Baseball and the Mall of America

(Bloomington, Minnesota) – On a recent visit to a massive shopping mall in the Minneapolis, Minnesota suburbs, I stumbled upon a marker where home plate was located for Metropolitan Stadium. The Met was torn down in 1985 and in its place is the iconic Mall of America along with its indoor theme park.  As I stood amid the indoor roller coasters, bumper cars and log rides, I stopped and listened to the memories of the history that was created here from 1956 through 1981.

The home plate marker in Mall of America

I stood in the right-handed batter’s box, the exact same spot Hall-of-Famer Harmon Killebrew stood for the 246 homeruns he hit here. His 573rd and final homerun originated here when he was a member of the Kansas City Royals in 1975, a 405-foot shot to left center off Twin pitcher Eddie Bane.

Hall-of-Famer Harmon Killebrew hits a homerun at The Met on October 1, 1969

Just ten years earlier in the same spot, Bob Allison struck against Sandy Koufax that clinched the Dodgers 1965 World Series title. The pitching mound where Koufax delivered the final pitch is now home to Nickelodeon’s Reptarmobile.  I watched the kids laughing and enjoying the ride and completely oblivious to the baseball history they were right on top of.

Also in 1965, the All-Star Game was at The Met, and Hall-of-Famers Willie Mays, Joe Torre, Willie Stargell and Killebrew all touched home after hitting round trippers.

Henry Aaron hit two from here in 1975, one against Ray Corbin and another against Tom Johnson (his 744th in 1975). Only two stadiums can brag they were home to career homerun #744, The Met and San Francisco’s AT&T Park for Barry Bonds.

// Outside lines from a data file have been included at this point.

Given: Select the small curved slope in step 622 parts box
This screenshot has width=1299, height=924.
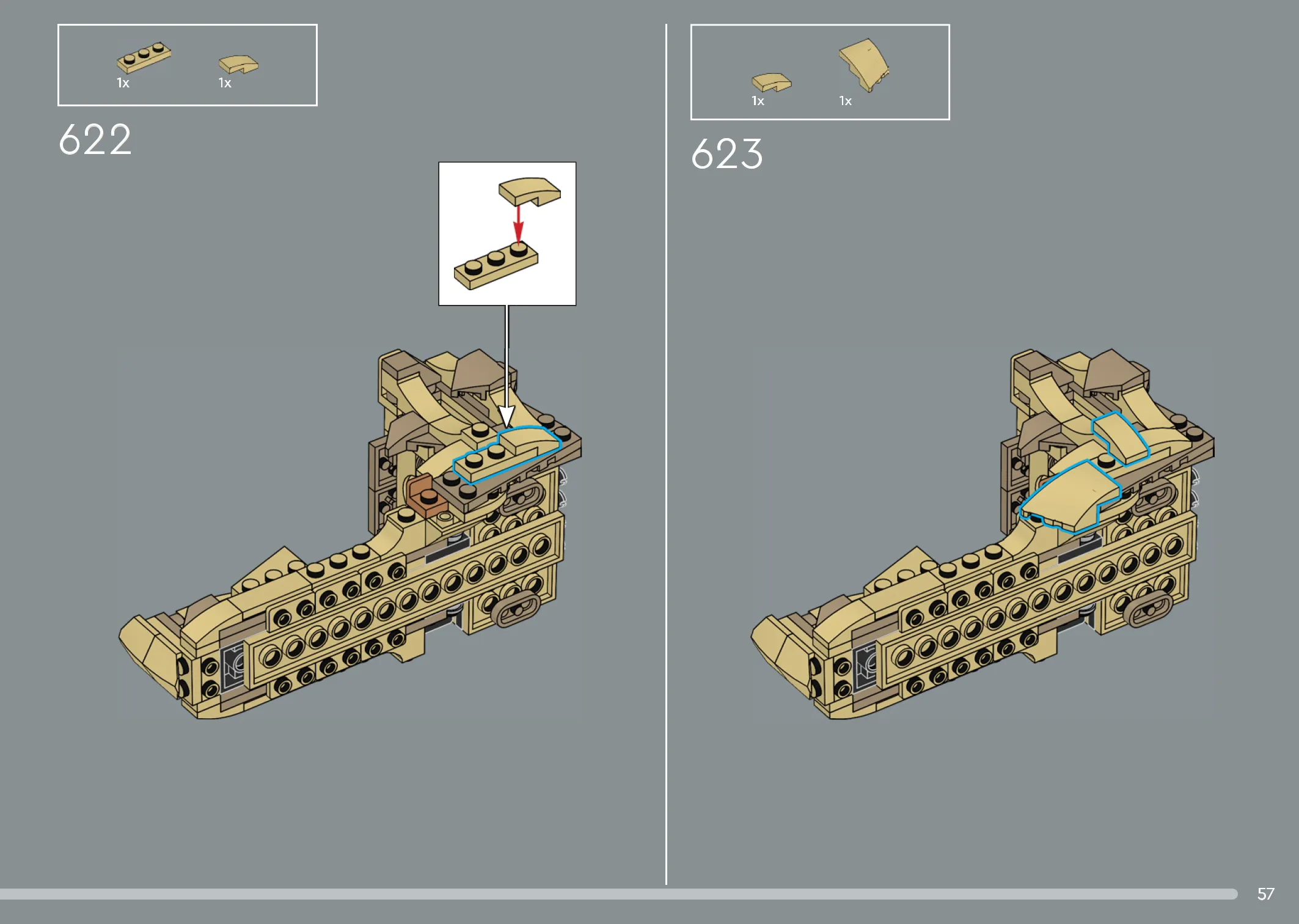Looking at the screenshot, I should point(238,64).
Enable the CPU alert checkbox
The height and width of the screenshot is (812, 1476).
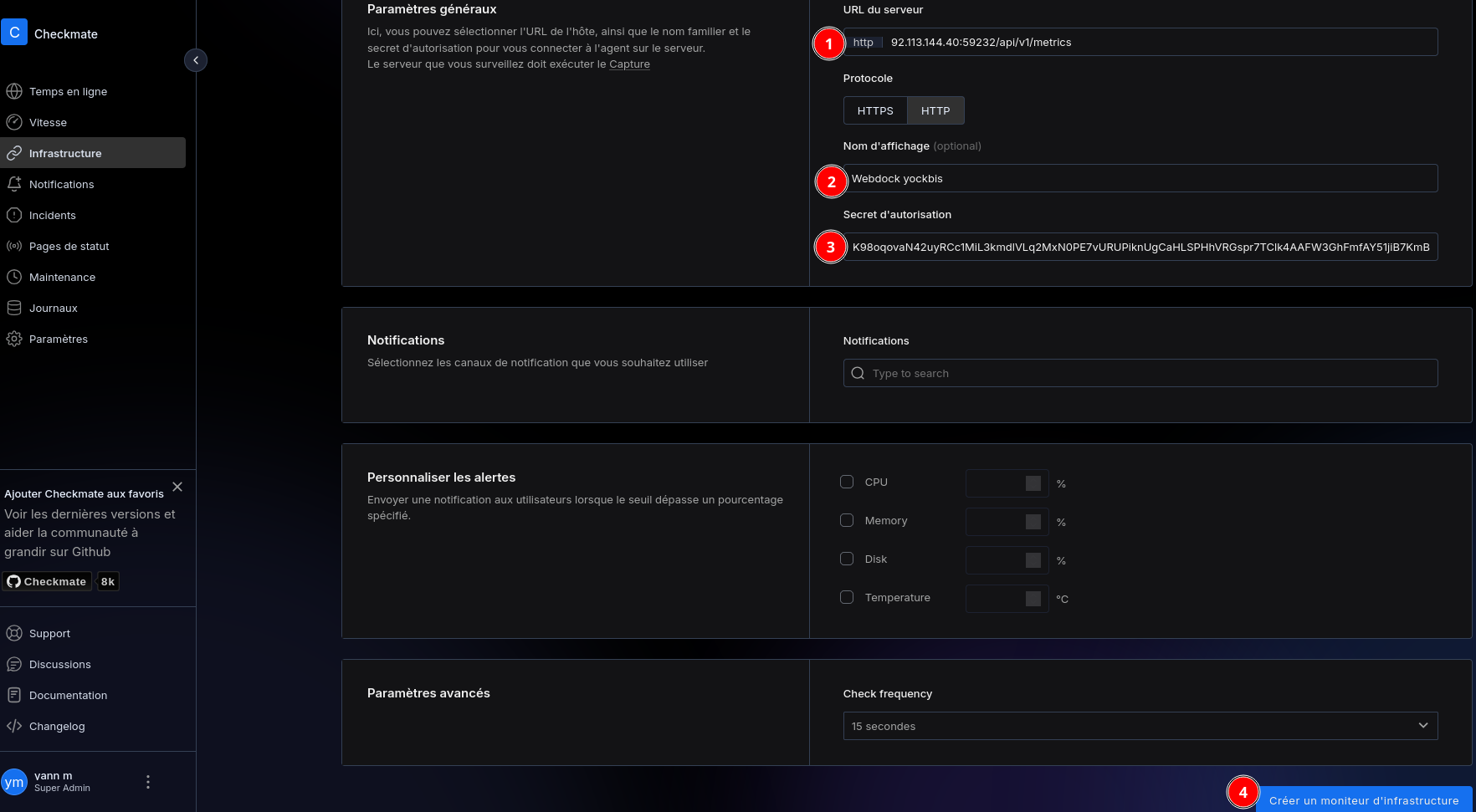[847, 482]
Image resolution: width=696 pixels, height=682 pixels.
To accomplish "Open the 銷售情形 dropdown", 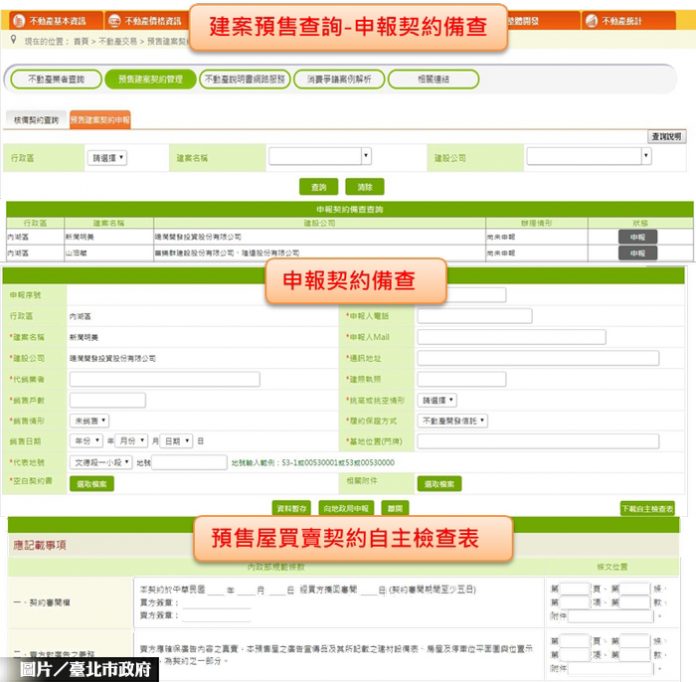I will pyautogui.click(x=89, y=420).
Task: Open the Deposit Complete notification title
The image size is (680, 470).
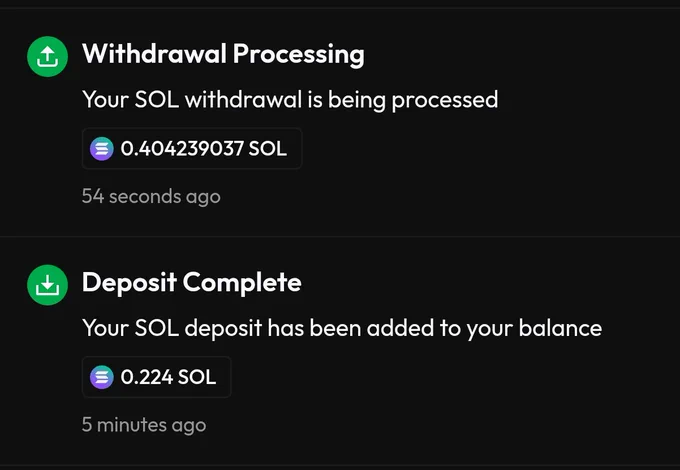Action: [x=192, y=283]
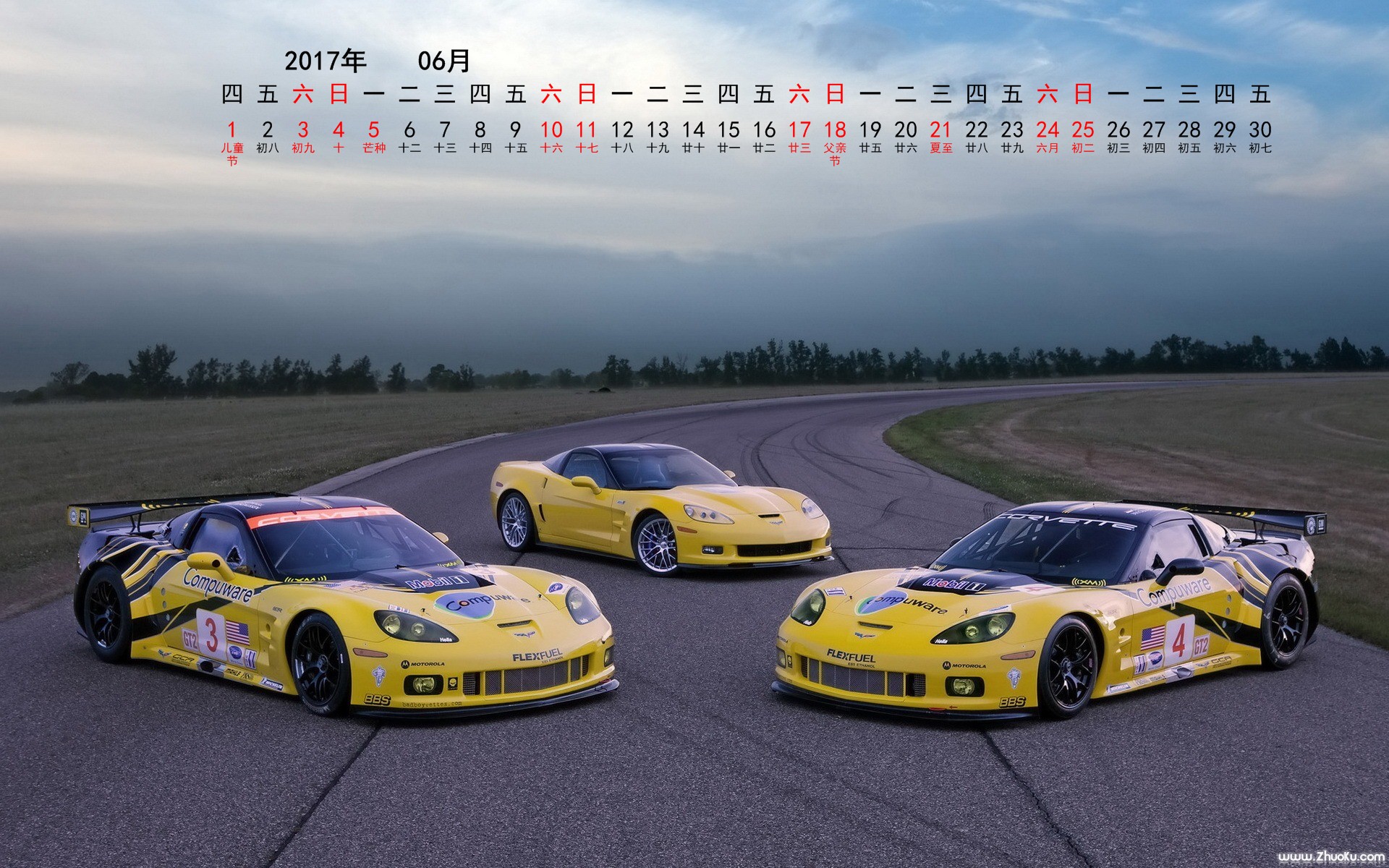Click date 18 父亲节
Image resolution: width=1389 pixels, height=868 pixels.
pos(834,130)
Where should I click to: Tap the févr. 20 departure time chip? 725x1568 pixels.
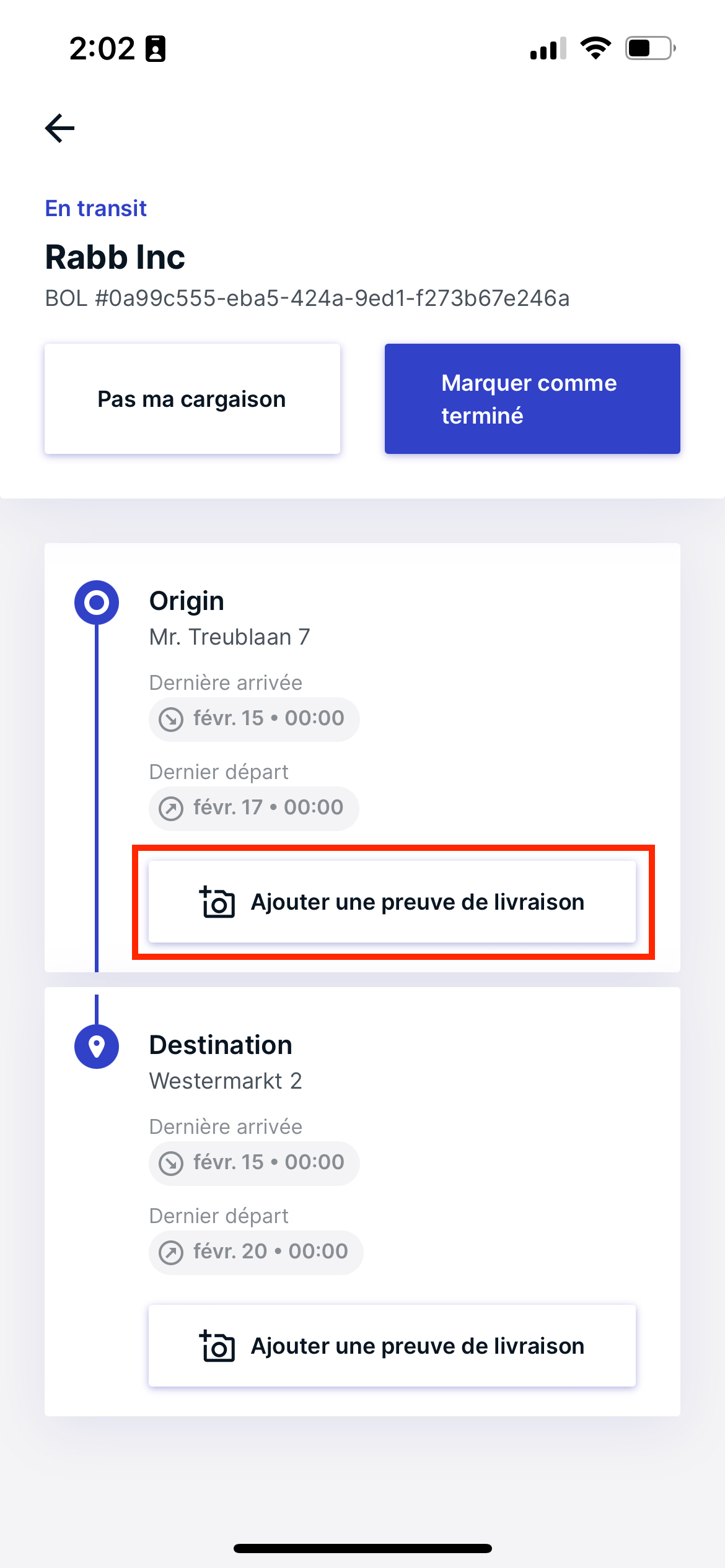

The end came on September 30, 1981, when Roy Smalley hit an infield fly that Kansas City Royal shortstop UL Washington caught for the final out (Washington undoubtedly had a toothpick in his mouth).

Opening Day 1982, while the Twins opened their new domed stadium, the Save the Met group play pickup in the shadows of the Stadium

Several years went by as the stadium sat vacant before demolition won out. Today, the Mall of America generates 40 million annual visitors, many of which are young kids come for an exciting playground experience. They are completely unaware of the men who once roamed the same space and made it their Major League playground.